Deze negatieve associaties met het woord staan in schril contrast met de daadwerkelijke ontmoetingen met lotgenoten. Die zijn allesbehalve ellendig. Neem nou het feestje dat ik deze week bezocht ter ere van het verschijnen van het boekje Bed & Breakfast zonder drempels van Eelke Droomt (warm aanbevolen!) We waren daar toch wel met acht rolstoelers sterk vertegenwoordigd. En allemaal spierziek. Aan het eind van het feestje eindigden we met zijn zessen rond een tafel. Het is bekend: soort zoekt soort.

Het was daar dat ik me realiseerde dat rolstoel-lotgenotencontact eigenlijk veel weg heeft van het lid zijn van een auto of motorclub. Als je tenminste de trotse bezitter van een elektrische rolstoel bent, duwrolstoelen zijn toch van een andere klasse… Maar goed, als dat zo is, ontvouwt zich een heel scala aan gespreksonderwerpen. Van hoe hard tot hoe hoog hij kan, en welke specifieke gadgets je rolstoel rijk is. De hardrijders roepen dan al snel de jaloerse gevoelens op van de tragen, en de hoogzitters kijken met scheve blik naar de laagzitters die zo makkelijk onder elke tafel passen. Kortom het draait op dit gebied om niet veel meer dan wie de mooiste, snelste, beste rolstoel van de club heeft en net als bij leden van een autoclub is dat een aangenaam toeven.

Maar er is meer! De opluchting bijvoorbeeld dat je niet de enige bent die er maar niet aan kan wennen dat die kleine wieltjes aan de achterkant van je rolstoel zo ver naar achteren toe uitsteken. Tijdens het feestje zag ik meermalen een tafel in beweging komen. En ik weet, daar kun je als rolstoeler echt niets aan doen. Tafelpoten blijven gewoon makkelijk achter die kleine wieltjes haken. Zoals ook mooie lange tafelkleden dat doen, waardoor niet alleen het kleed, maar ook alles wat erop staat op de grond belandt. Een nachtmerrie. Maar het kan altijd nog erger: iemand bleek in een galerie een kunstwerk van 2500 euro achter zich aan te slepen. Verzekeringsdingetje…

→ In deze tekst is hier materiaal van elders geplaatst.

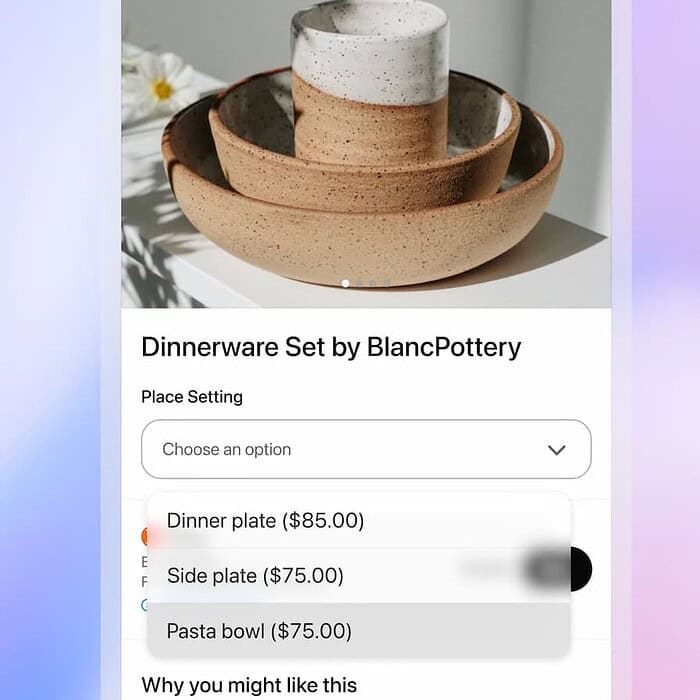Screen dimensions: 700x700
Task: Tap the pottery dinnerware product photo
Action: [366, 154]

Toch zou ik het fenomeen van samenzijn met mensen die jouw ziekte en wijze van voortbewegen delen, onrecht aandoen als ik alleen de hilarische kanten ervan belicht. Er is namelijk nog een laag die meespeelt en dat is de diepe herkenning van de lichamen van de anderen. In hen vind ik mijzelf terug. Ook al zijn er verschillen in de mate van spierkracht, eigenlijk bewegen we op een bepaalde manier allemaal hetzelfde. Trager, moeizamer en daardoor aandachtiger en bewuster. Die herkenning ontroert mij, des te meer omdat ik naast mezelf ook mijn overleden vader, oom en tantes in de bewegingen van de anderen terugvind. Ik bevind mij tussen lijven die mij vreemd en tegelijkertijd vertrouwd zijn. En daardoor krijgt het contact onmiddellijk een soort gemak en intimiteit. Bekende vreemden, dat is wat lotgenoten zijn.

Dus al vind ik het woord helemaal niks, de ontmoeting met lotgenoten is een ware verrijking.